Et enfin épurons l’autorité. C’est ici surtout que, depuis longtemps, humanistes et réformistes ont rappelé à l’envi le caractère spirituel de l’Église et de son gouvernement. Trop de prélats oublieux qu’ils sont des pasteurs, « appelés à paitre, non à tondre le troupeau. » Trop de censures, de décrets, de taxes, de tribunaux, d’amendes ; trop de tendances à gouverner par des moyens humains, à coups de privilèges, d’immunités et de contraintes ; trop de penchant, chez ces hommes d’Église, à se substituer à Dieu, à croire à leur infaillibilité propre comme à leur toute-puissance. Faut-il donc rejeter la primauté et le sacerdoce ? A Dieu ne plaise ! Mais qui ne voit ici clairement le travail de séparation qui doit se faire : celle du spirituel et du temporel, et dans le spirituel même, des formes juridiques, historiques, que l’autorité a revêtues et des moyens évangéliques que son fondateur lui a attribués : « Lapider est le fait des Juifs, guérir, des chrétiens. » Une société ne vit point sans garanties et sans droit. C’est fortifier l’autorité que la définir.

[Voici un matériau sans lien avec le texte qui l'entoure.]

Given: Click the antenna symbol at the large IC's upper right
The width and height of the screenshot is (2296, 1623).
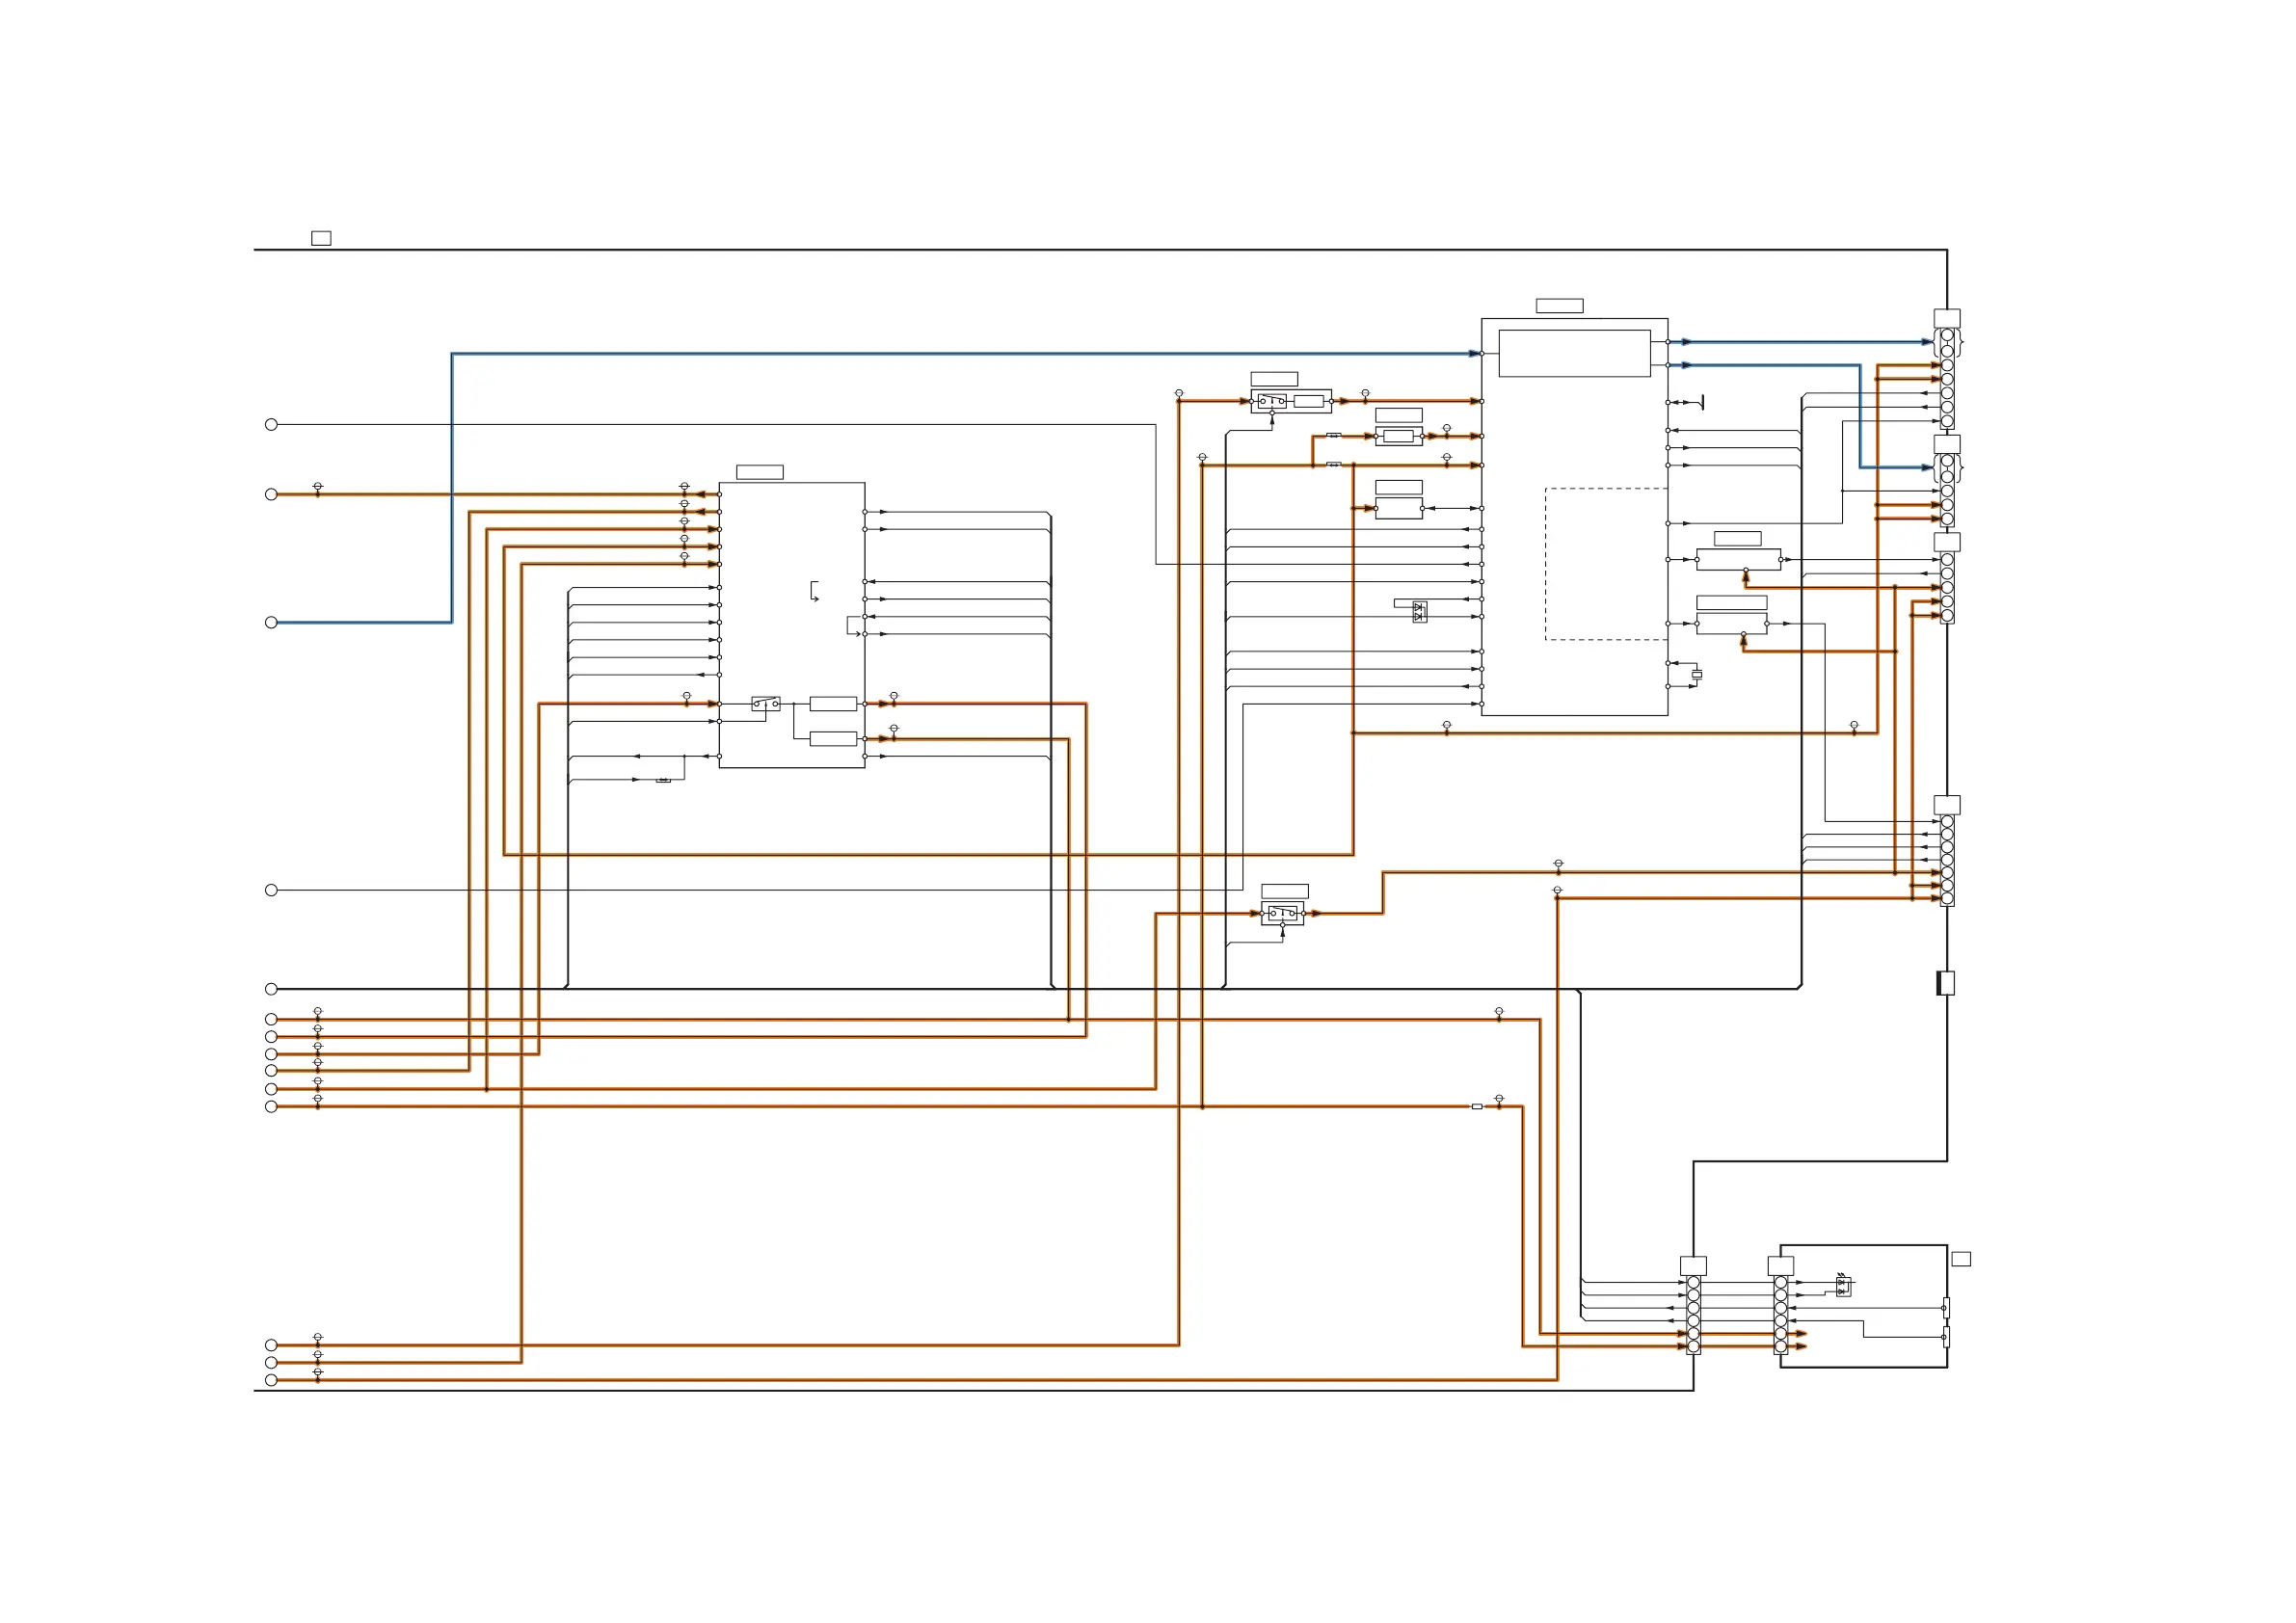Looking at the screenshot, I should [1701, 402].

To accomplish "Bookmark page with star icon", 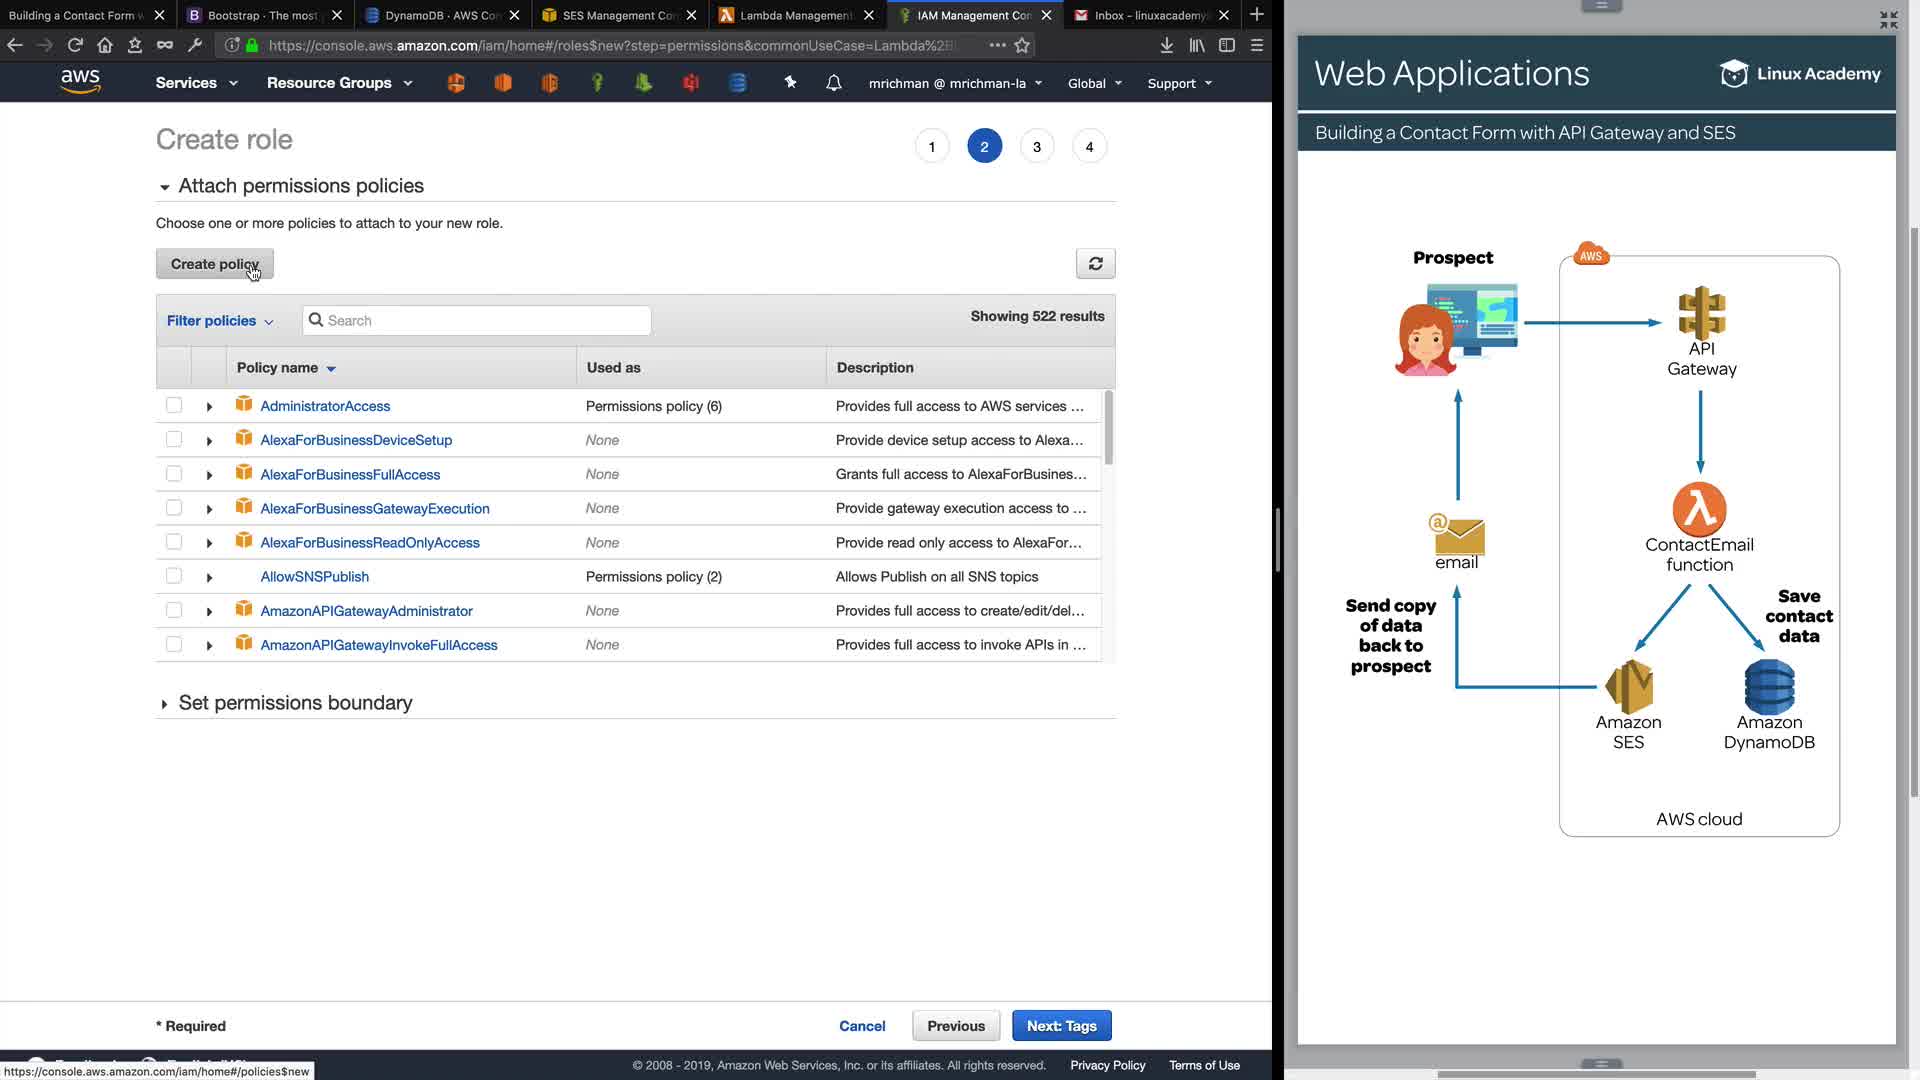I will coord(1022,45).
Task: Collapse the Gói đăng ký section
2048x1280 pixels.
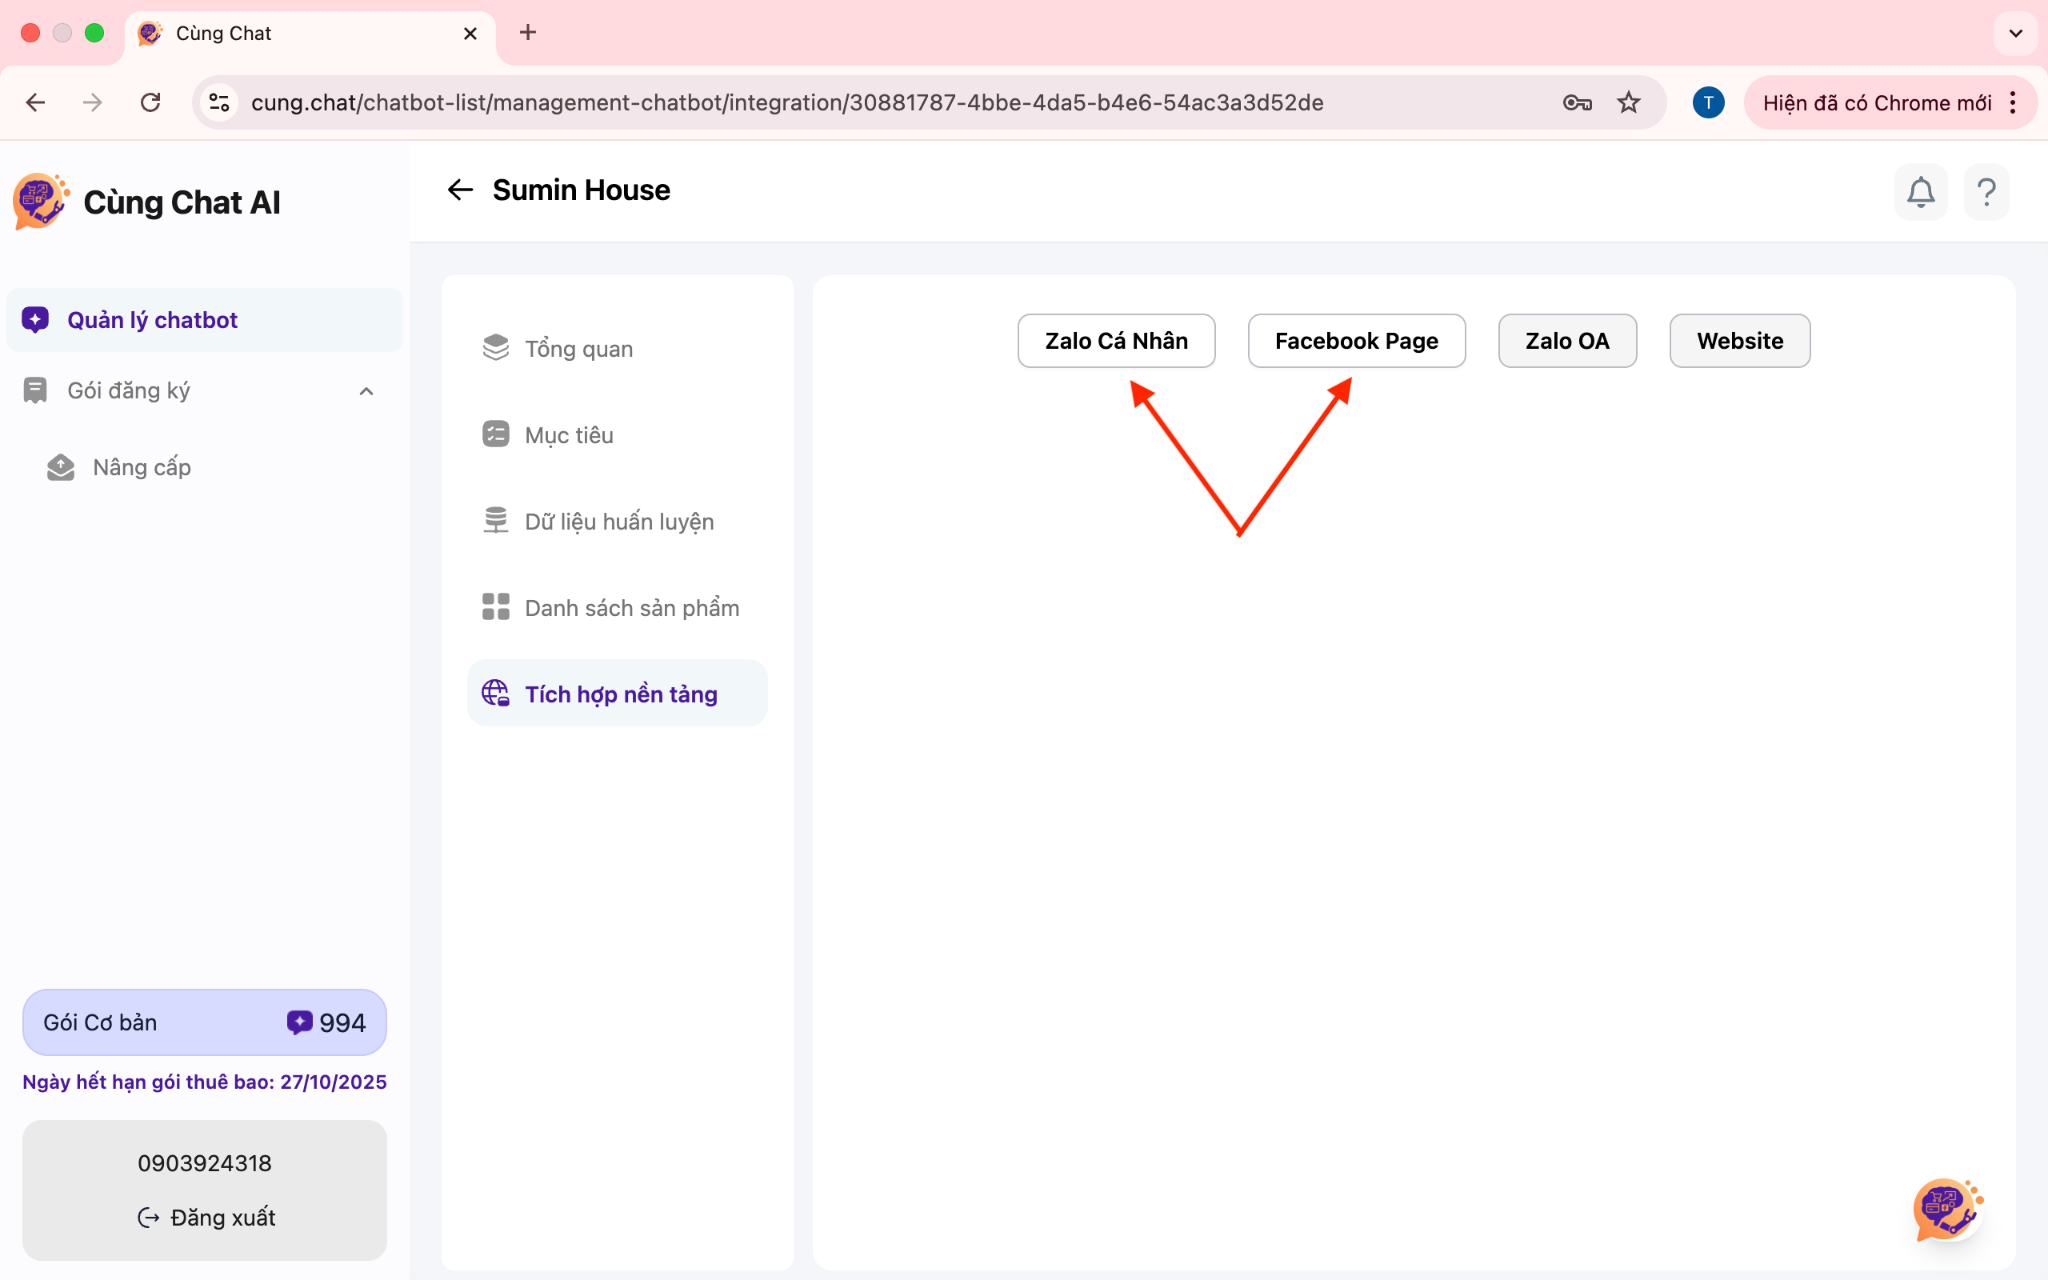Action: [366, 391]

Nous commençons à entrevoir comment, sous l’œuvre critique, se dégage une œuvre positive. Réforme mesurée, modérée, qui répond bien au génie du maître, mais aussi à sa notion plus historique et morale que dialectique du christianisme : unité et variété à la fois, identité et changement, autorité et liberté, seule conciliation possible entre les exigences de sa propre vie et celles de la vie intellectuelle ou morale des siècles. Et s’il le conçoit tel, c’est qu’aucune représentation religieuse n e répond mieux à sa philosophie générale du développement et de la vie. Sur cette notion fondamentale, Erasme va contre Luther reconstruire les assises du vieil édifice. L’opposition doctrinale ébauchée en 1519, va se formuler nettement en 1524 et en 1525 dans les deux traités de la Diatribe et de l’Hyperaspistes. Du christianisme catholique, le grand humaniste va défendre les principes constitutifs : son universalité, son unité.